- [Required action]:
The copy you give must match the listing below exactly and contain no pictures.

- [Stored data]:
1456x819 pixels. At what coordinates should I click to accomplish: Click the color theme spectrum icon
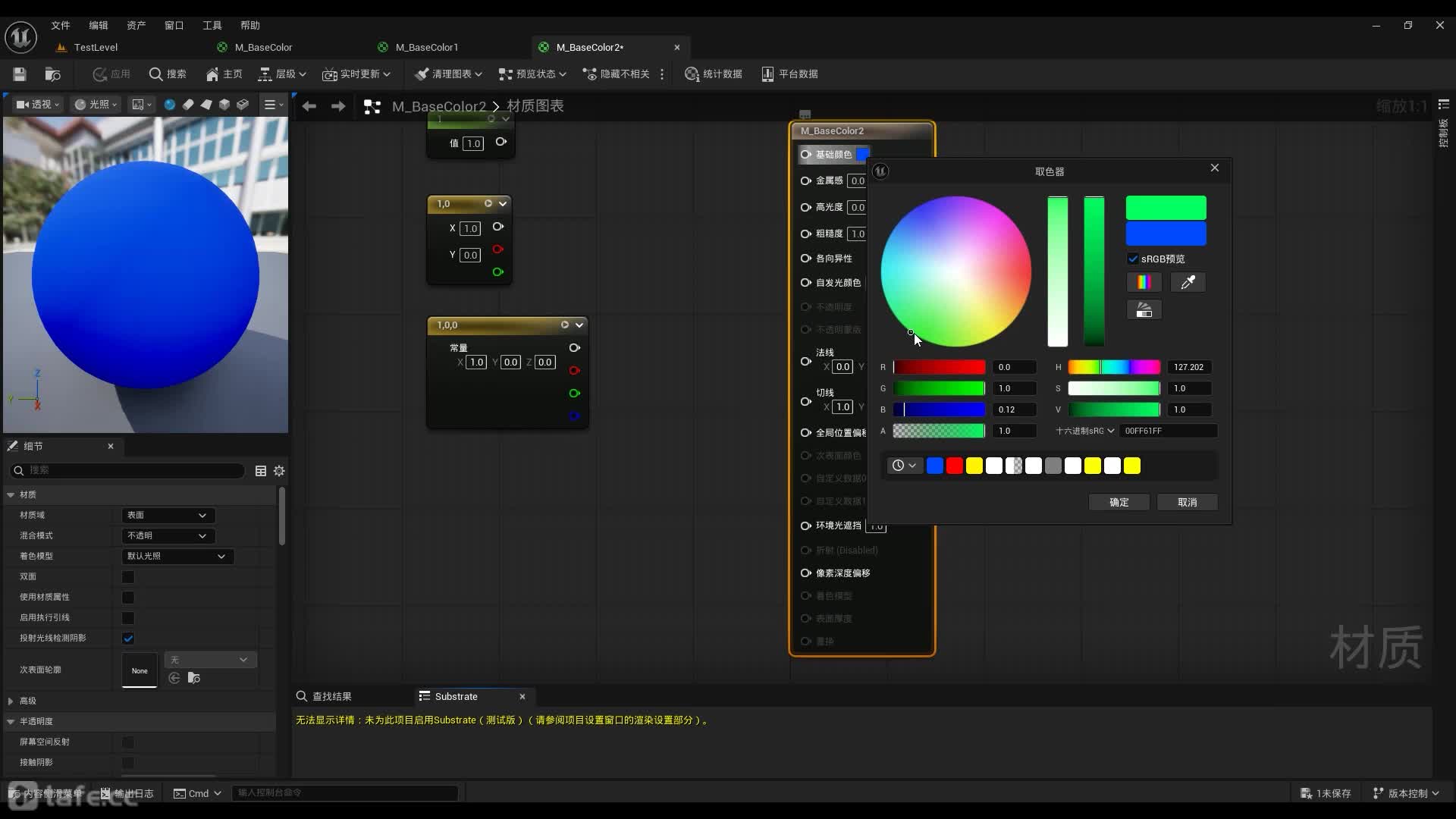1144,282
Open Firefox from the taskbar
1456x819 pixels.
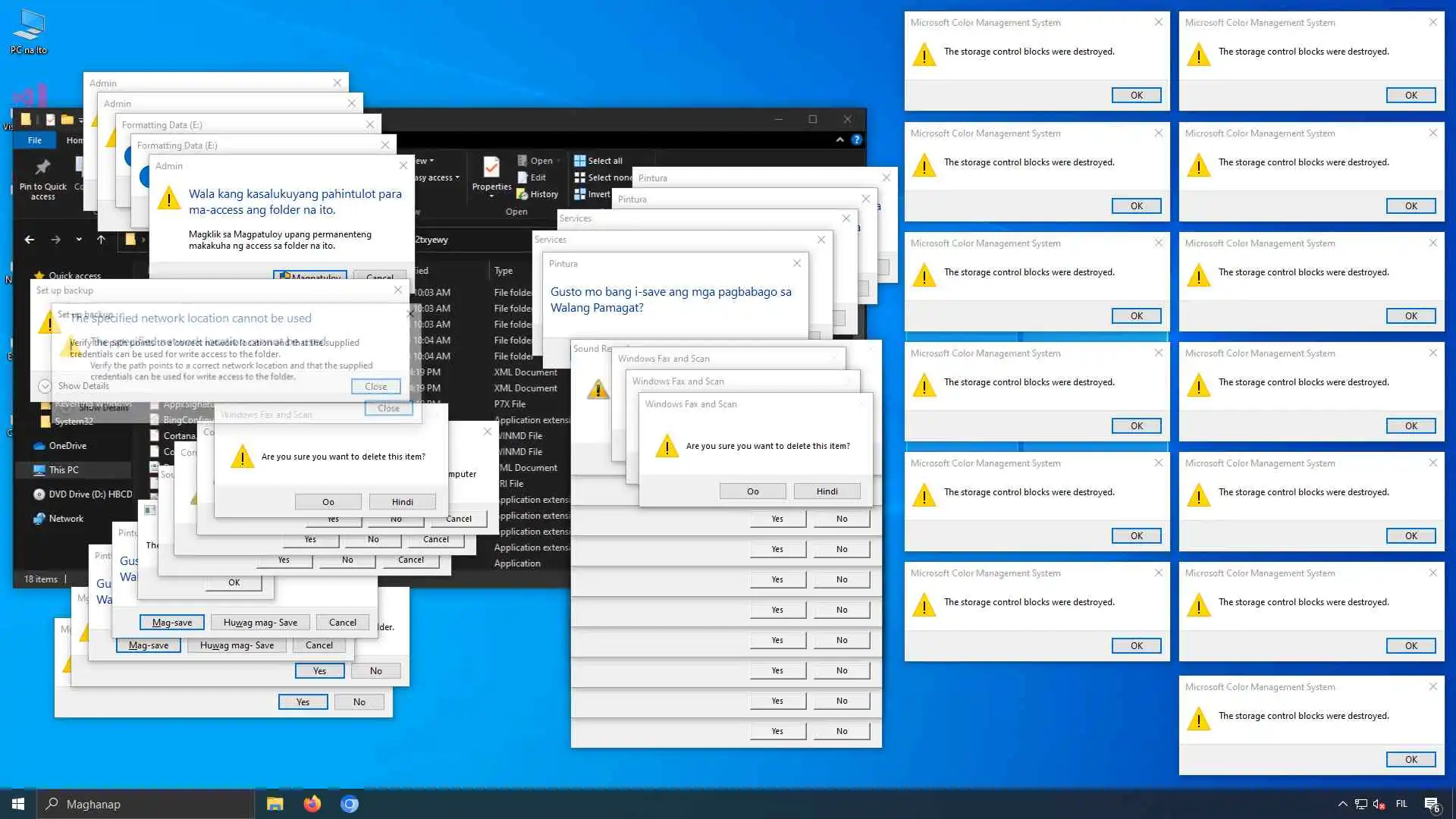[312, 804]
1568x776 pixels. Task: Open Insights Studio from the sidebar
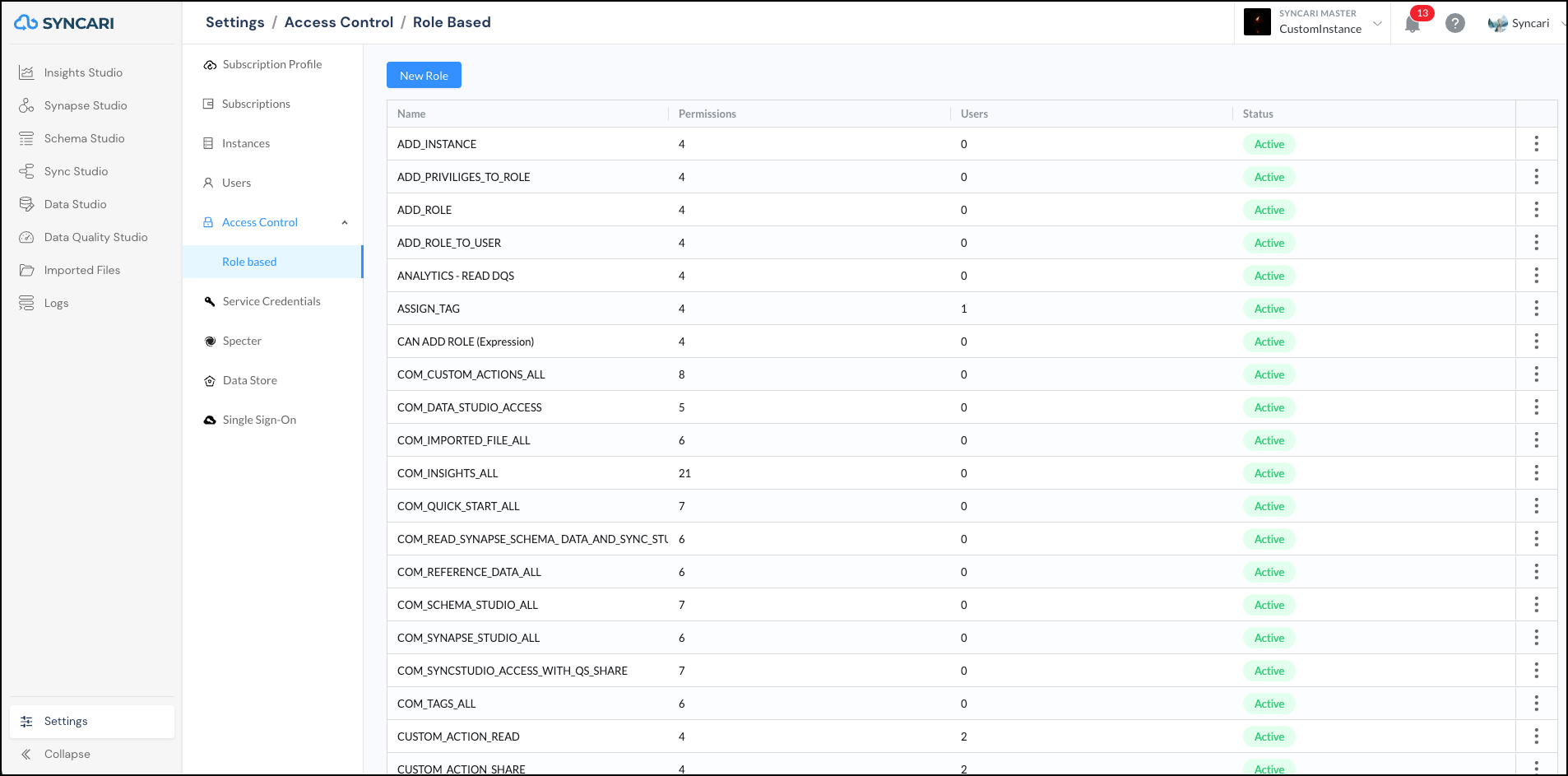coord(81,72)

- [Response to the exercise]:
1456x819 pixels. At what coordinates should I click to accomplish: Click the color theme spectrum icon
1144,282
Open Firefox from the taskbar
1456x819 pixels.
[312, 804]
1568x776 pixels. Task: Open Insights Studio from the sidebar
coord(81,72)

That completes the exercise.